Fuera de Viñeta

A LOS 22 AÑOS, FRANK MILLER DEBUTÓ EN MARVEL COMICS Y HOY ES CONSIDERADO UNO DE LOS REFERENTES MÁS INFLUYENTES EN EL MUNDO GRÁFICO Y DE CIENCIA FICCIÓN AL TRANSGREDIR LAS BARRERAS DE LA INDUSTRIA.



Pasada la primera mitad del siglo 20 los cómics dejaron de verse como un simple entretenimiento infantil y se volvieron una extensión más de la literatura. Una cruzada encabezada por Dennis O’Neil, Alan Moore, Grant Morrison y Frank Miller. Miller no solo avivó el origen de Batman o Daredevil, al igual que otros personajes en DC y Marvel Comics, sino que orgulloso toma el crédito por enemistar a Batman y Superman en la historia The Dark Knight Returns, además de cautivar al público con historias más personales como Sin City y 300.

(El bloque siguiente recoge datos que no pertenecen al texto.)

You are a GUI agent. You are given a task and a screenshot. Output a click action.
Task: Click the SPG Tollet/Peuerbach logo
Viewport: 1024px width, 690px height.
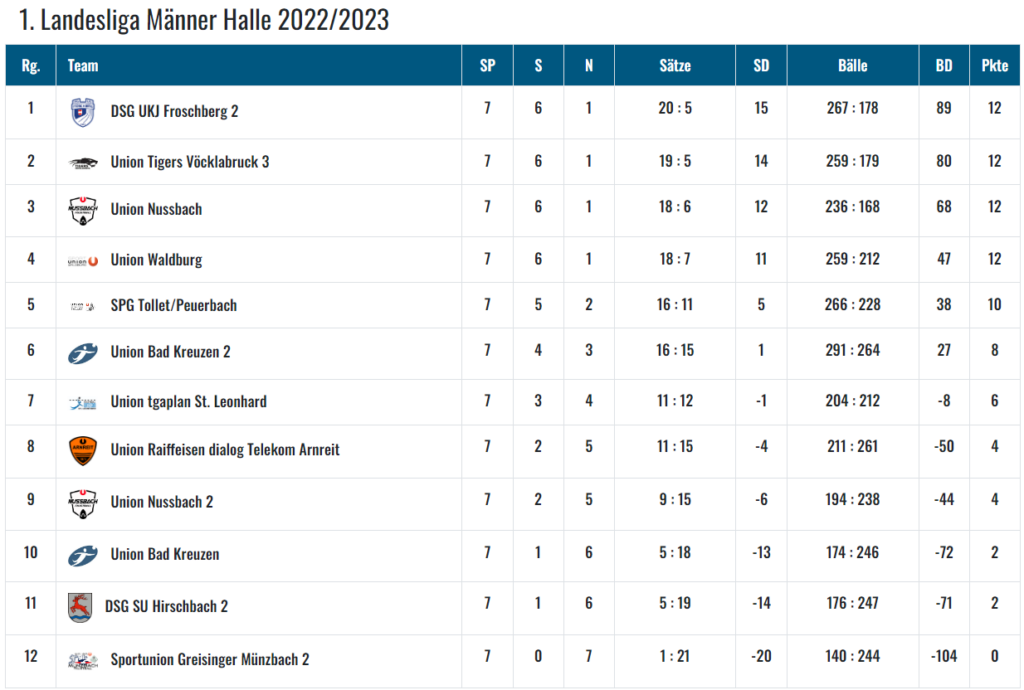tap(83, 306)
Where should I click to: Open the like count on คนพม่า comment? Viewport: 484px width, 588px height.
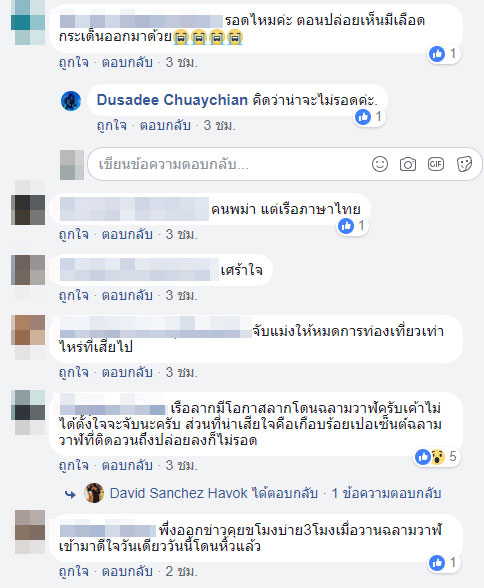352,226
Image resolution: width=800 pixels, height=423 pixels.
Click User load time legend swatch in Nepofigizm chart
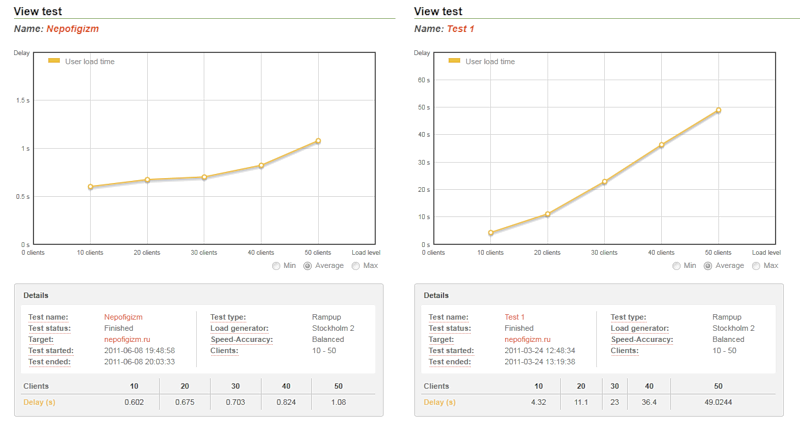pyautogui.click(x=55, y=61)
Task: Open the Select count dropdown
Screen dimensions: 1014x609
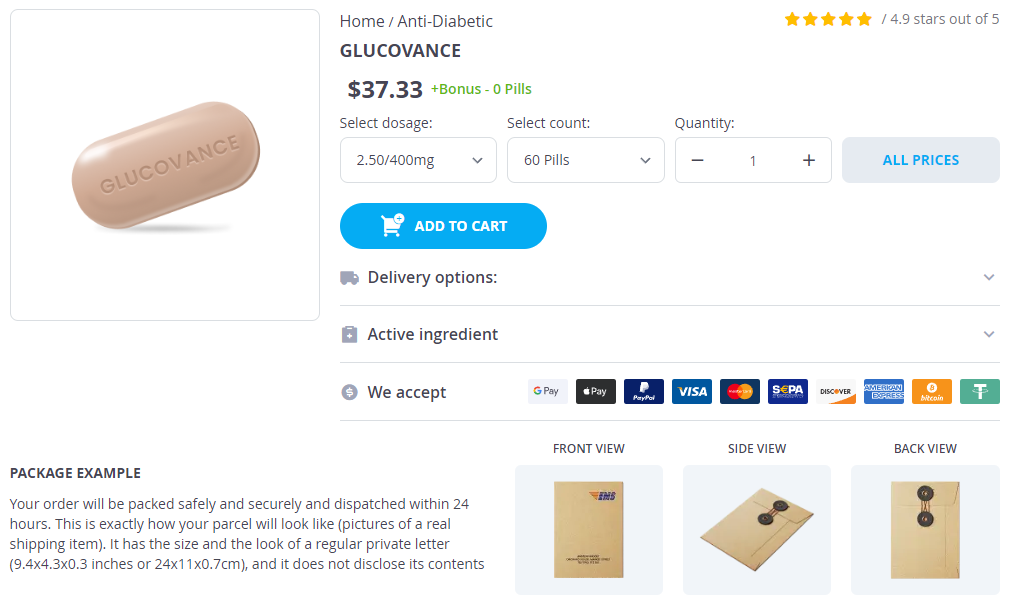Action: tap(585, 160)
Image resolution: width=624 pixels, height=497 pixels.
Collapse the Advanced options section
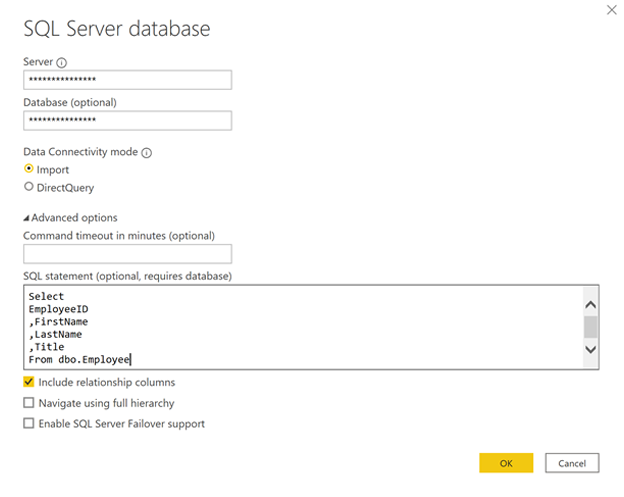(27, 218)
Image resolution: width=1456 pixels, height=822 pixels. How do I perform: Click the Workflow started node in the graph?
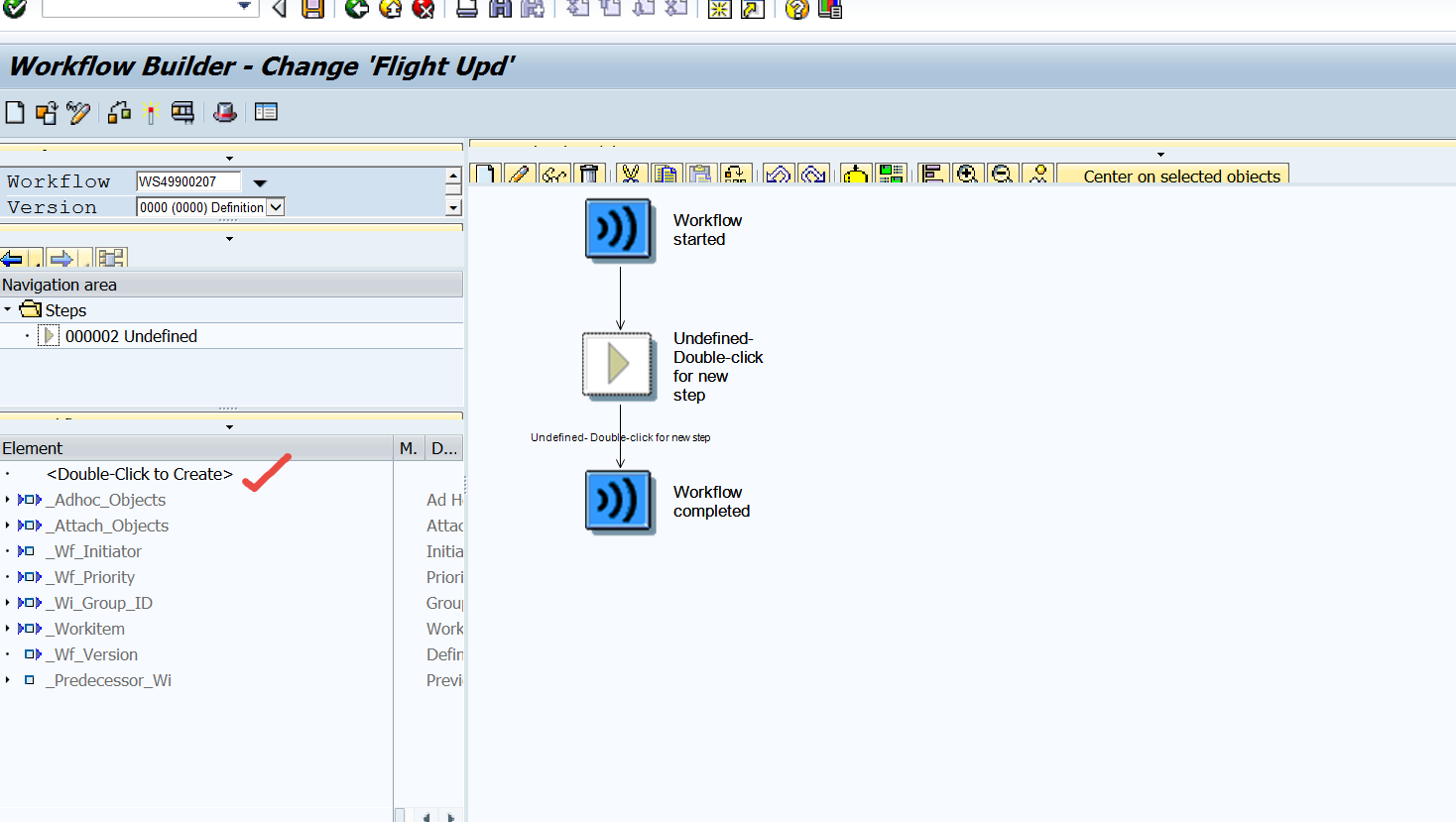pos(619,230)
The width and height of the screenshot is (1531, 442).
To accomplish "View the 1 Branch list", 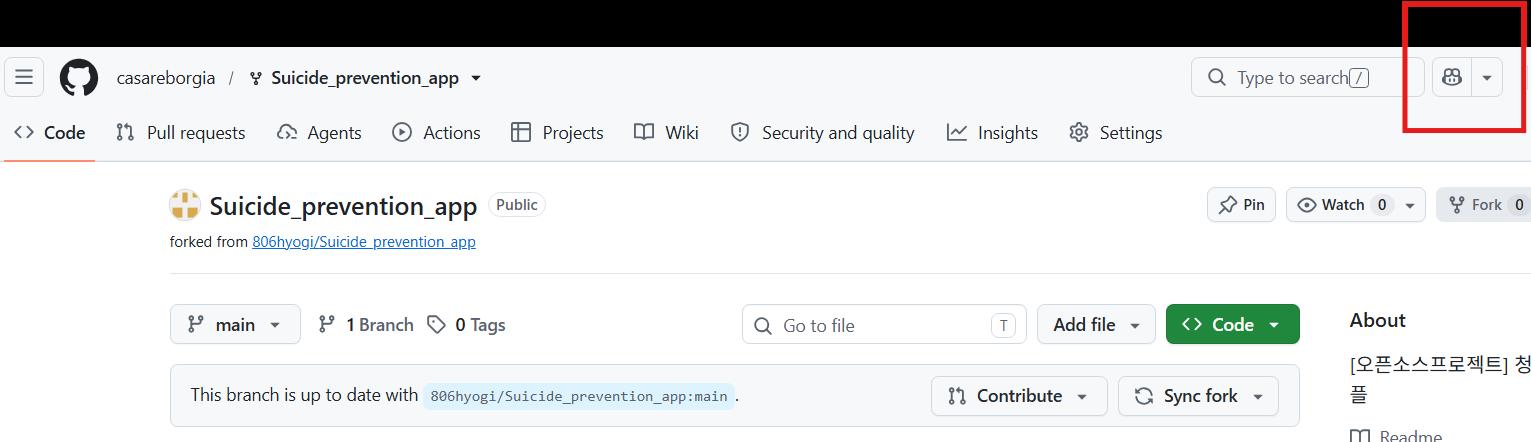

Todas encumbradas por el cine y la TV. «Muchos fans confían en la visión que les ofrezco, sé que eso no determina una buena historia, pero me esfuerzo en trazar los mejores personajes y hacerlos fantásticos por medio de diferentes dimensiones.


Si esto me deja satisfecho, para mí, ya es un éxito», comenta Miller, con casi 50 años de carrera, 26 créditos como escritor y más de una centena de novelas gráficas. Parte de su obra ha sido adaptada en otros formatos.


Un ejemplo, su más reciente colaboración como ilustrador en la novela de editorial Océano, Maldita, escrita por Thomas Wheeler, que ha sido tomada por Netflix para realizar una serie en su plataforma.


La historia relata la vida de Nimue, una joven hechicera que resulta elegida para salvar a su pueblo; una perspectiva femenina de la leyenda del Rey Arturo. La visión de Frank hacia sí mismo es de feminista, quien advierte considerar la realidad del tiempo y la urgencia por resaltar la trascendencia y fuerza de la mujer.


«Tradicionalmente, en mitologías como esta, las mujeres atienden a sus esposos y están en segundo plano, pero, así es como se había delimitado tiempo atrás, cuando en realidad hay heroínas que destacan en estas historias de manera sorprendente, con sentido e intención. Eso es lo que busco con mi trabajo y no es la primera vez que lo hago, que creo personajes que generan lazos fuertes con el género femenino.»


Al reflexionar sobre la longevidad de su trabajo y el éxito que le ha devenido, agrega que cualquier colaboración necesita ápices de generosidad y relajación: la clave de su trascendencia en la industria del entretenimiento. «Lo peor que puede acontecer es un conflicto entre las partes involucradas dentro de un proceso creativo.»


Por ello, la paz mental se vuelve fundamental para atraer inspiración y manejar procesos creativos en conjunto. «Al crear, siempre trato de conectarme con las emociones de esos personajes, historias e ilustraciones. Una vez identificado, reflexiono sobre cómo hacer uso de las abstracciones para reflejar lo que siento; uso claroscuros, sombras, y detalles que comuniquen, mucho por la abstracción emocional, pero también por las películas en blanco y negro que me inspiraron.»


Consagrado en la narrativa gráfica, su definición respecto a la industria del cómic no ha cambiado mucho desde su llegada, pues afirma que aunque todo depende de la aprobación de la gente, al final todo se traduce a un asunto de placer.


«Es amar lo que estás haciendo, para mí, particularmente en el arte, es la sugestión que se crea al momento de dibujar a mágicos personajes y actores. Hay personas que responden a los libros y eso lo disfruto, pero eso no me define. Y para ello, siempre refiero una frase de Willie Nelson ‘Power isn’t, power does and power slips away’.»